Trauma and chronic stress are believed to induce and exacerbate psychopathology by disrupting glutamate synaptic connectivity. In this pilot study, we utilized energy-per-cycle (EPC), a novel putative biomarker of glutamatergic synaptic strength, to investigate the role of prefrontal neurotransmission in trauma psychopathology. Healthy control (n=18) and patients with comorbid posttraumatic stress and major depressive disorders (PTSD+MDD; n=16) completed 13C-acetate magnetic resonance spectroscopy scans to estimate prefrontal EPC, which is the ratio of neuronal energetic needs per glutamate neurotransmission cycle (VTCA/VCycle). Patients with PTSD+MDD were found to have 28% reduction in prefrontal EPC (t=3.0; df=32, p=0.005). There was no effect of sex on EPC, but age was negatively associated with prefrontal EPC across groups (r=-0.46, n=34, p=0.006).
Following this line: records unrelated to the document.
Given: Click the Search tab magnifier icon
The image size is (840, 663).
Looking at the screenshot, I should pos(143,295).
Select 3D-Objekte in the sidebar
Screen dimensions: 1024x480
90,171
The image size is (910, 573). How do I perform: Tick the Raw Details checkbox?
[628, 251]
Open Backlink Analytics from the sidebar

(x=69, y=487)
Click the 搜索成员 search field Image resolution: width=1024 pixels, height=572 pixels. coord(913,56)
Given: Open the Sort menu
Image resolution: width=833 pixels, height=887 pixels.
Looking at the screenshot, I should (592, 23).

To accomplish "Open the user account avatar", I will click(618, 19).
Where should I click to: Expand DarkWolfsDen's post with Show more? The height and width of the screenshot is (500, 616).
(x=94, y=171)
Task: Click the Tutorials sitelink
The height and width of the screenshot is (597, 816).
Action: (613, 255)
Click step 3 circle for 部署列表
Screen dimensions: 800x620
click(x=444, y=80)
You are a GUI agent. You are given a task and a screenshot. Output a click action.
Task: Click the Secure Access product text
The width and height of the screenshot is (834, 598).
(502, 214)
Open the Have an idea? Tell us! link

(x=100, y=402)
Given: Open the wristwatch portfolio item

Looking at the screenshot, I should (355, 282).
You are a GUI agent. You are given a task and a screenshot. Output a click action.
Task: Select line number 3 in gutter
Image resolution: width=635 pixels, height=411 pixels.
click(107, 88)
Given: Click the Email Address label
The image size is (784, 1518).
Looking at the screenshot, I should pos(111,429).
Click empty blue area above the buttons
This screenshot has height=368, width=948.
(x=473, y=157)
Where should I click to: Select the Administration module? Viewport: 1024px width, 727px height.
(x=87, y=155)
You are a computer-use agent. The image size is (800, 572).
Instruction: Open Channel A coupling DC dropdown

Controlling for age did not affect the study results. Exploratory analyses found antidepressants to have statistically significant effects (F(2,30)=5.3, p=0.01), with the lowest EPC in the unmedicated PTSD+MDD participants (p=0.003). Patients with comorbid PTSD and MDD have reduced prefrontal glutamatergic synaptic strength, as estimated by EPC. Antidepressant treatment appears to partially normalize the prefrontal EPC deficits. These findings suggest that reduced glutamatergic synaptic strength may contribute to the pathophysiology of comorbid PTSD and MDD and might be targeted by novel treatments.